Occupational regulation, for instance, hurts North Carolina’s overall score in the Mercatus study.
While the state allows for medical licensure reciprocity with other states, it has “a lot of continuing medical education requirements, it pretty tightly restricts nurse practitioners versus other states that allow nurse practitioners to practice independently, practice broadly, and perform a lot of procedures for which they have been trained,” Graboyes said.
“You have much tighter licensing requirements for opticians, and [are] highly restrictive as far as using midwives,” he said.
Provider regulation also damages the state’s ranking. North Carolina has strong certificate of need laws restricting competition among hospitals and doctors, Graboyes said. There are tight restrictions on compounding pharmacies where drugs prescribed for specific patients are made, and strong mandates on prescription monitoring.
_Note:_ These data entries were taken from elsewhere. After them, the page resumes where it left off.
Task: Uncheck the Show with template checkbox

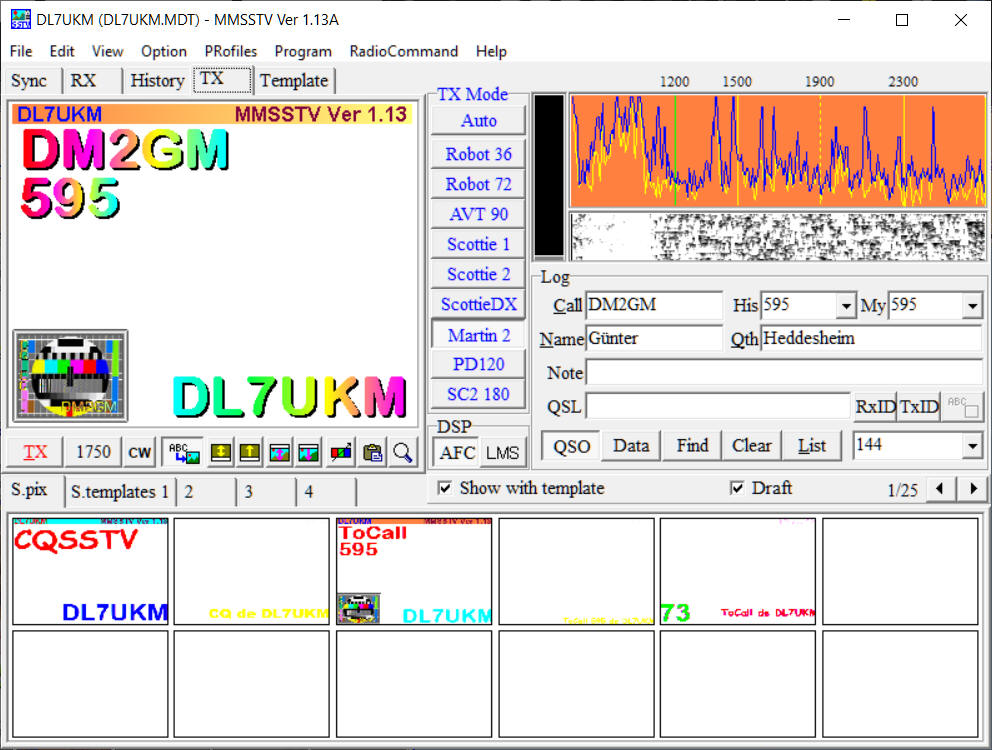Action: [x=445, y=488]
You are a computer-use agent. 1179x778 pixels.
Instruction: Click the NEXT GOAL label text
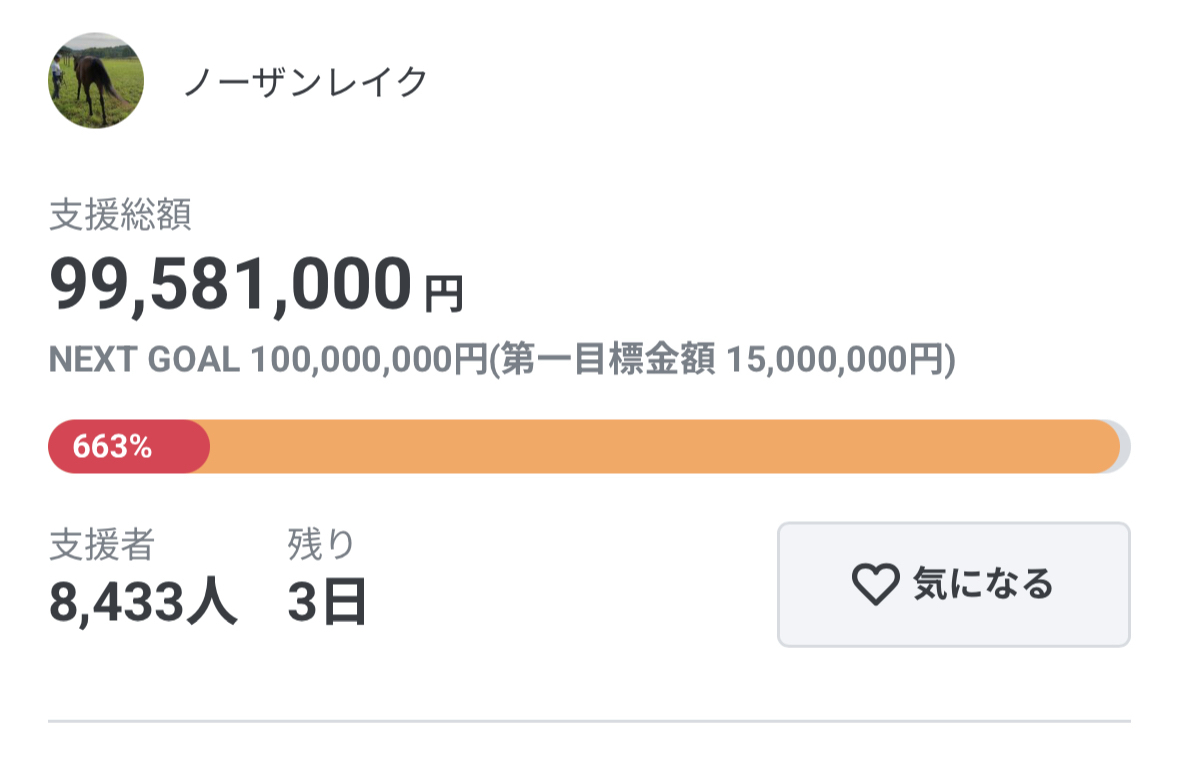[144, 360]
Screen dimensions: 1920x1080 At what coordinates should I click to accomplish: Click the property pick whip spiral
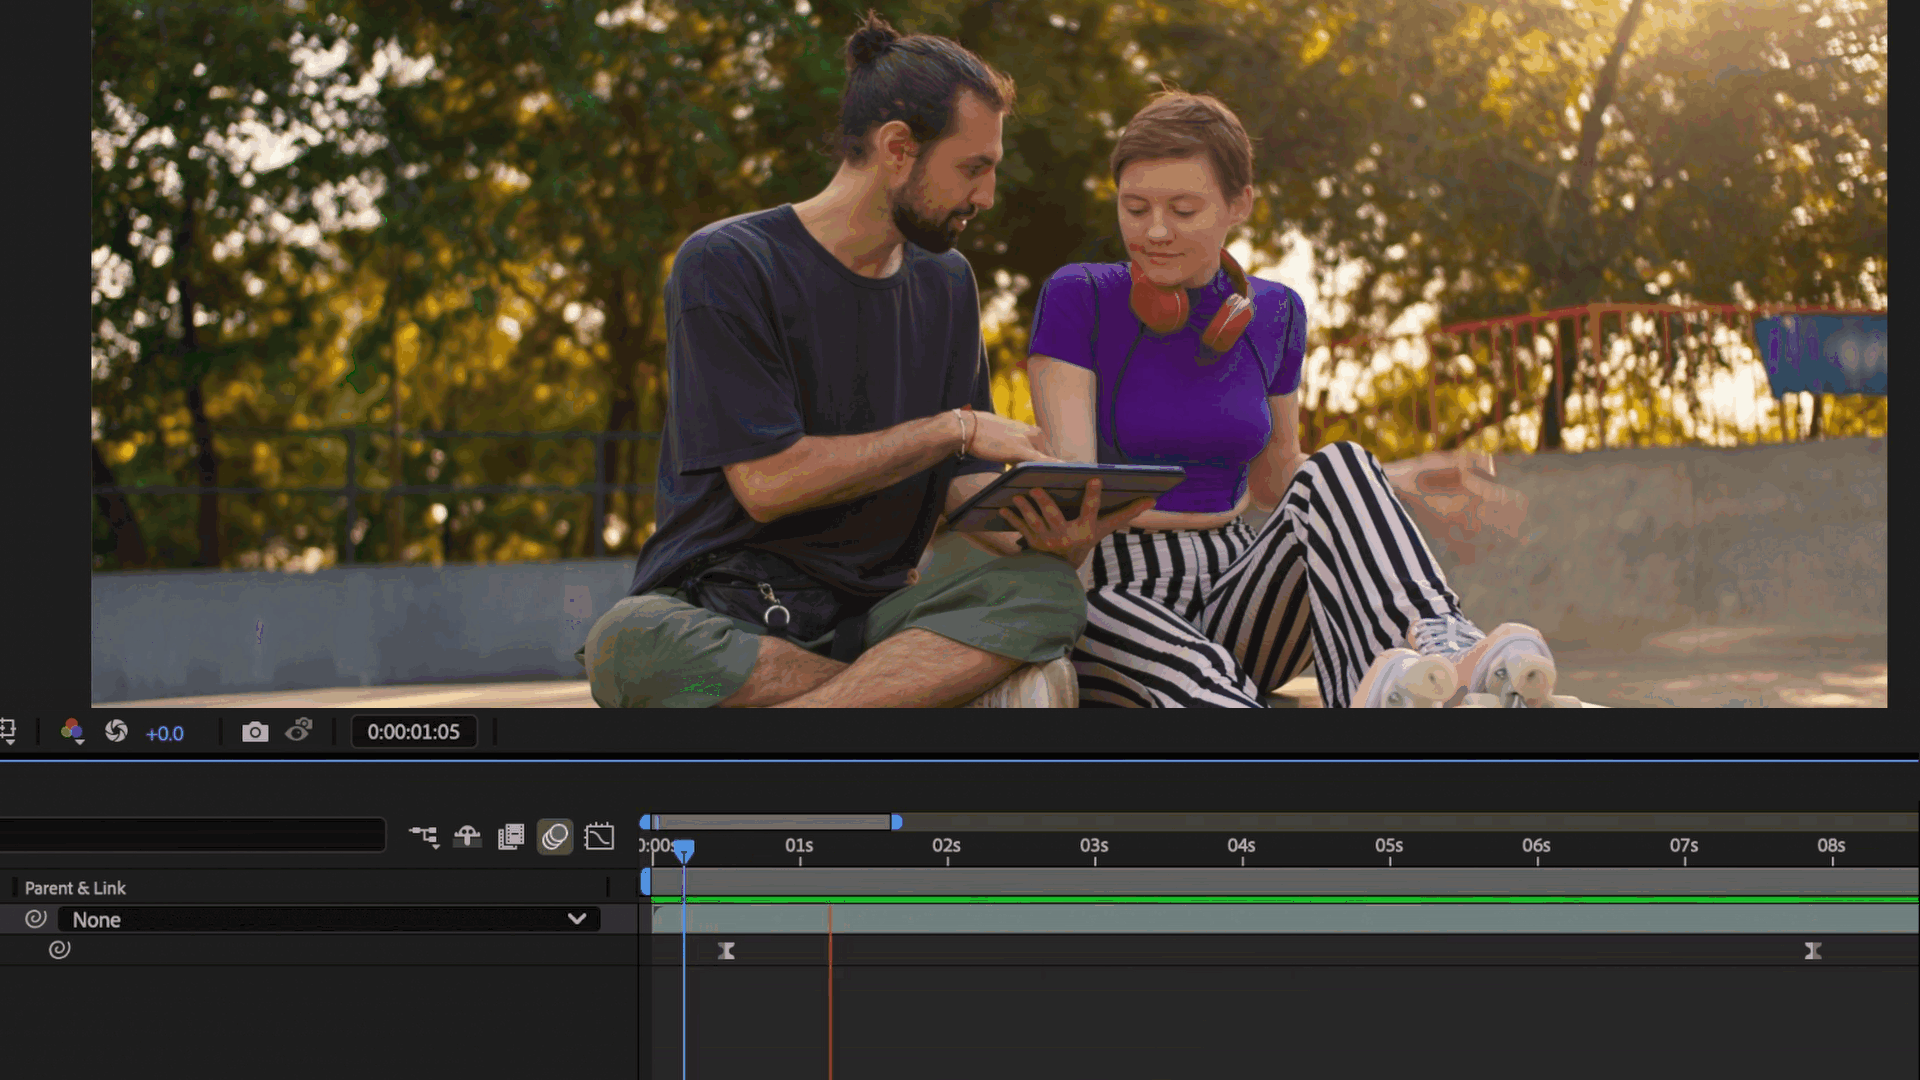click(x=60, y=949)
In the corporate category, North Carolina was 25th overall. That’s mostly due to a good score for allowing licensed doctors to split fees with unlicensed individuals. But scores were low in allowing private companies to hire their own doctors to treat employees, and in restricting somebody who’s not a doctor from owning a medical business.
The state ranks ninth for pharmaceutical access, including access to such things as experimental drugs, the decongestant pseudoephedrine, oral contraceptives, and medical marijuana, Graboyes said.
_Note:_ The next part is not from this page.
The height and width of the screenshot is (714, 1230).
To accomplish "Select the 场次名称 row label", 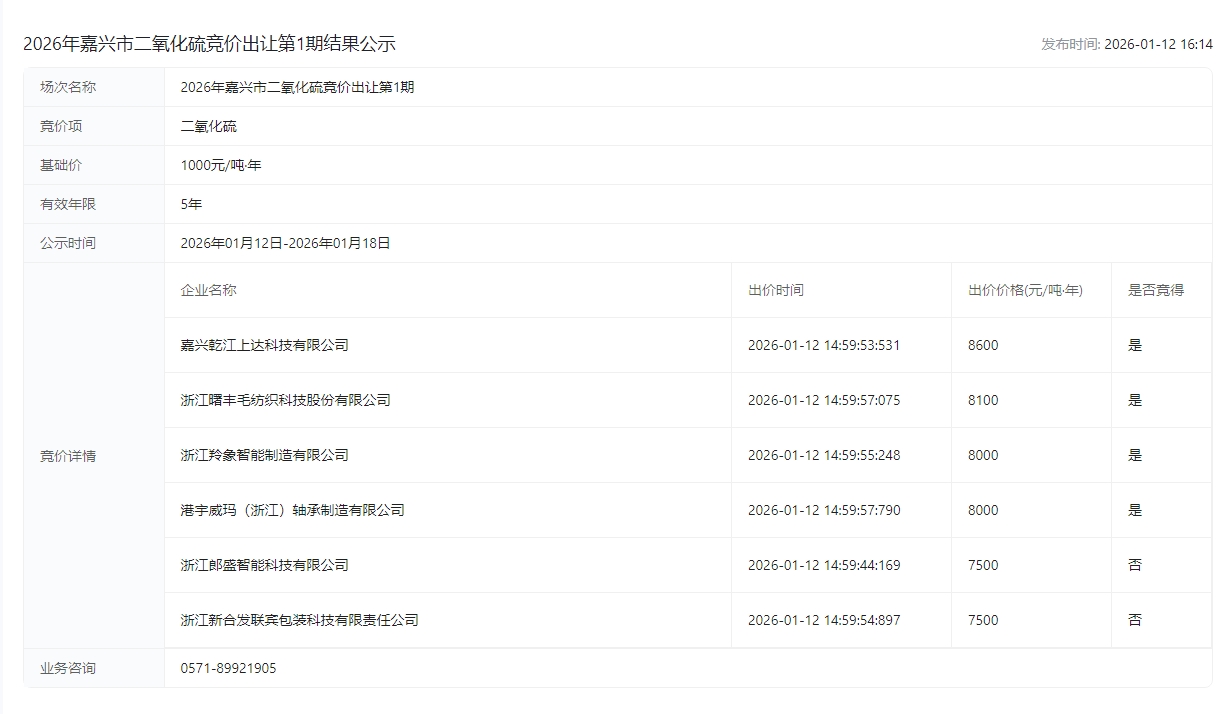I will pyautogui.click(x=68, y=87).
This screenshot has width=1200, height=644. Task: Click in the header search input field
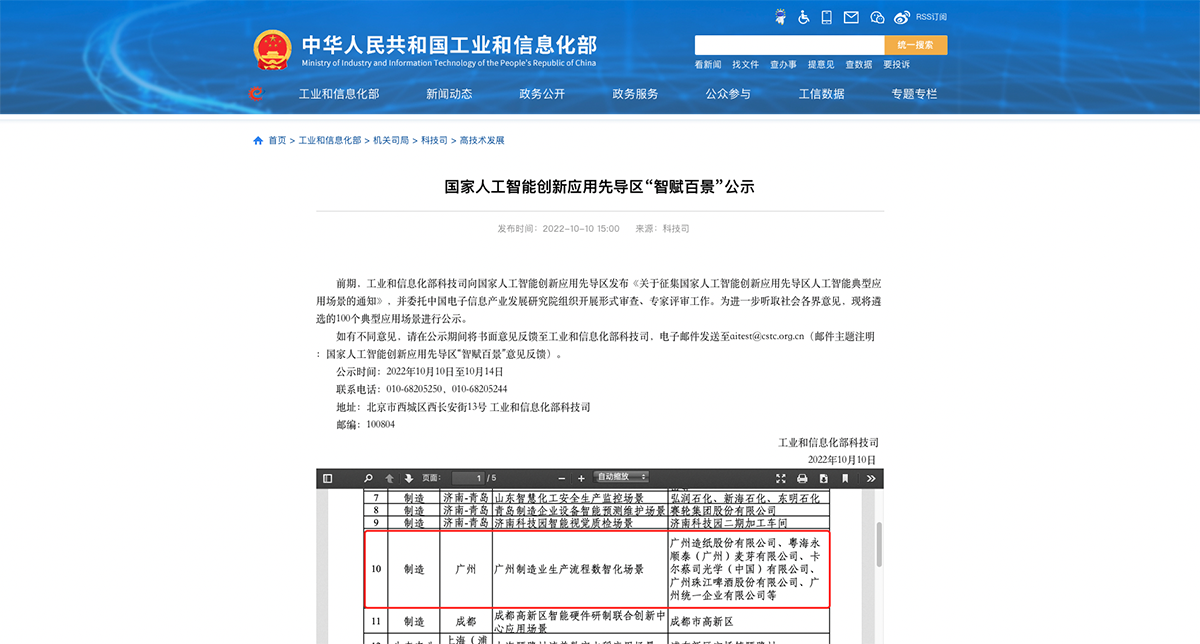tap(789, 45)
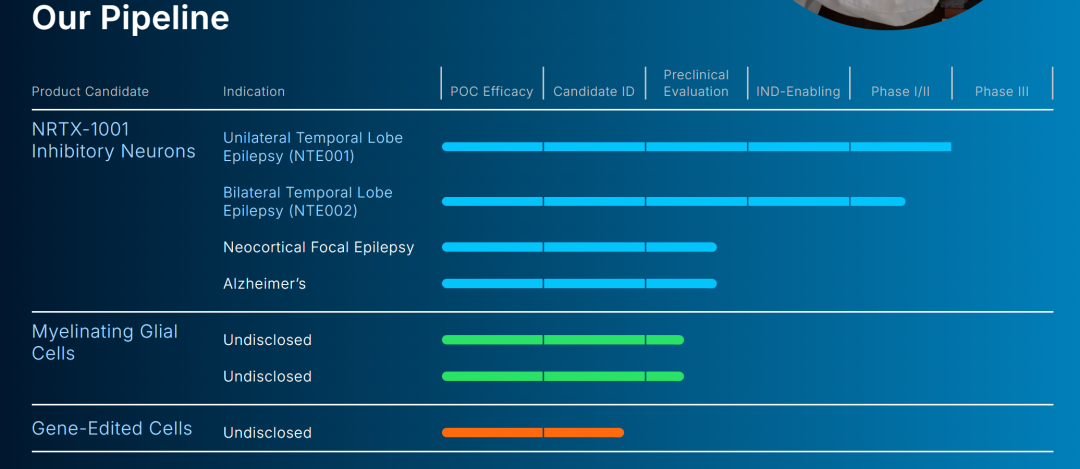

He characterized North Carolina as “sort of middle of the road” in limiting pricing flexibility that insurers have, and for direct primary care, under which individuals pay a flat fee to belong to a medical practice that does not accept insurance, thereby lowering costs. The state scored low for having a high number of mandated health insurance benefits.
North Carolina ranked highest, tied at No. 1 with several other states, in the public health category. It allows access to e-cigarettes, the overdose prevention drug naloxone, and has strong “Good Samaritan” protection when offering medical assistance to others.